Das Denkmal am Platz der vergessenen Kinder vor Entwürdigung schützen
Stellungnahme des Magistrats
Der öffentliche Raum in Frankfurt am Main ist stark limitiert. Daher werden Kunstwerke und Gedenkstätten in ämterübergreifender Zusammenarbeit realisiert, um eine würdevolle Situation zu schaffen und zugleich das Stadtbild aufzuwerten. Der "Platz der vergessenen Kinder" wurde mit dem Ziel umgesetzt, dieses Denkmal für alle Bürgerinnen und Bürger frei zugänglich und erlebbar zu machen.
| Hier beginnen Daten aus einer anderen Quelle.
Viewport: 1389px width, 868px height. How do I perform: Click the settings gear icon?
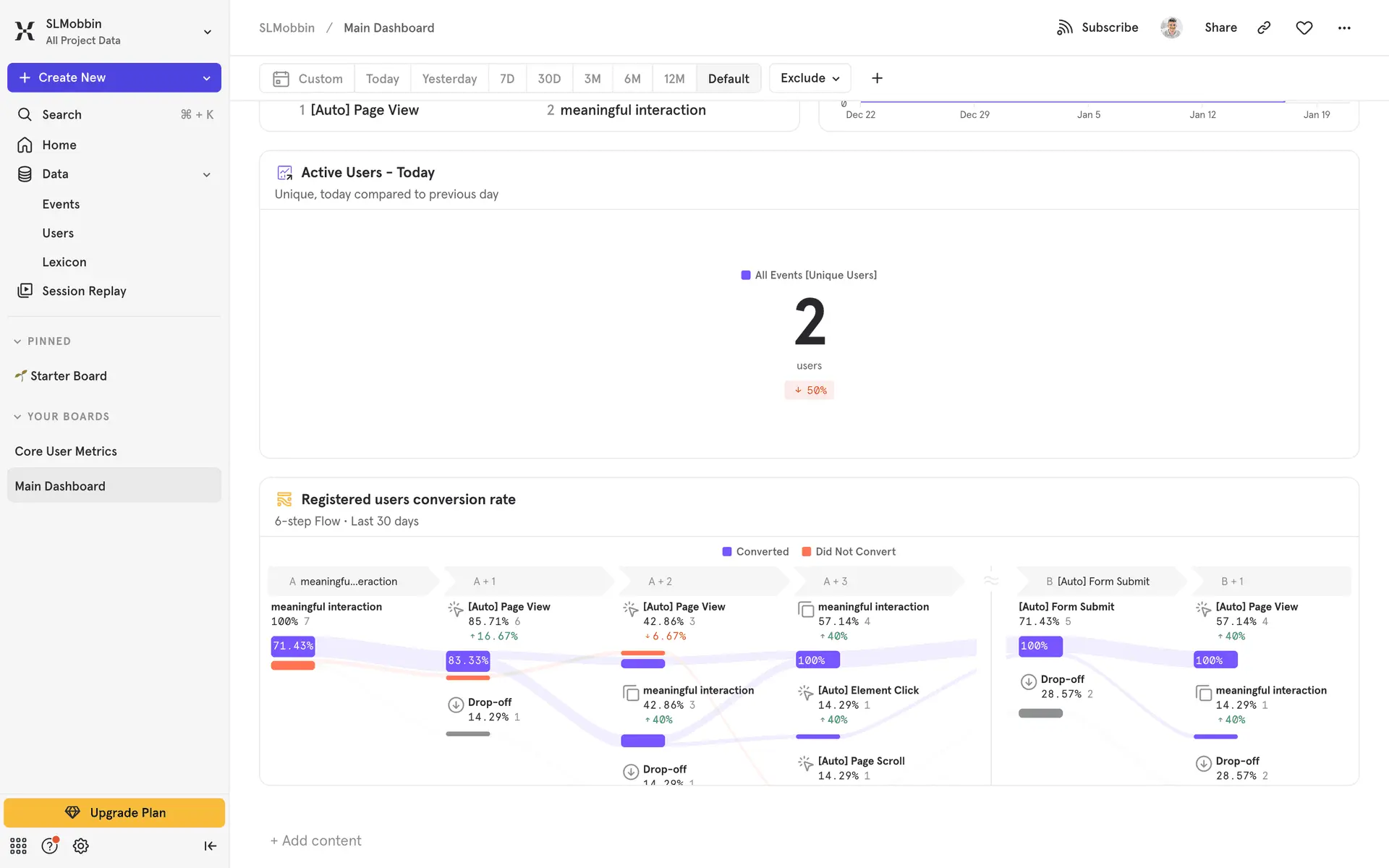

Eine bauliche Abgrenzung widerspricht diesem planerischen Grundsatz und wird vom Magistrat abgelehnt. Gedenkstätten im öffentlichen Raum sind gesetzlich vor Verunglimpfung und Beschimpfung geschützt (Strafgesetzbuch §189 Strafgesetzbuch "Verunglimpfung des Andenkens Verstorbener" sowie § 168 Absatz II "Beschimpfung"). Das Abstellen von E-Scootern und Fahrrädern dagegen lässt sich in diesem Zusammenhang nicht unterbinden. Der Magistrat weist jedoch darauf hin, dass derzeit eine Sondernutzungserlaubnis mit einem Auflagenkatalog für das Abstellen der E-Scooter im öffentlichen Raum erarbeitet wird, die das "wilde Abstellen" der Roller verhindern soll.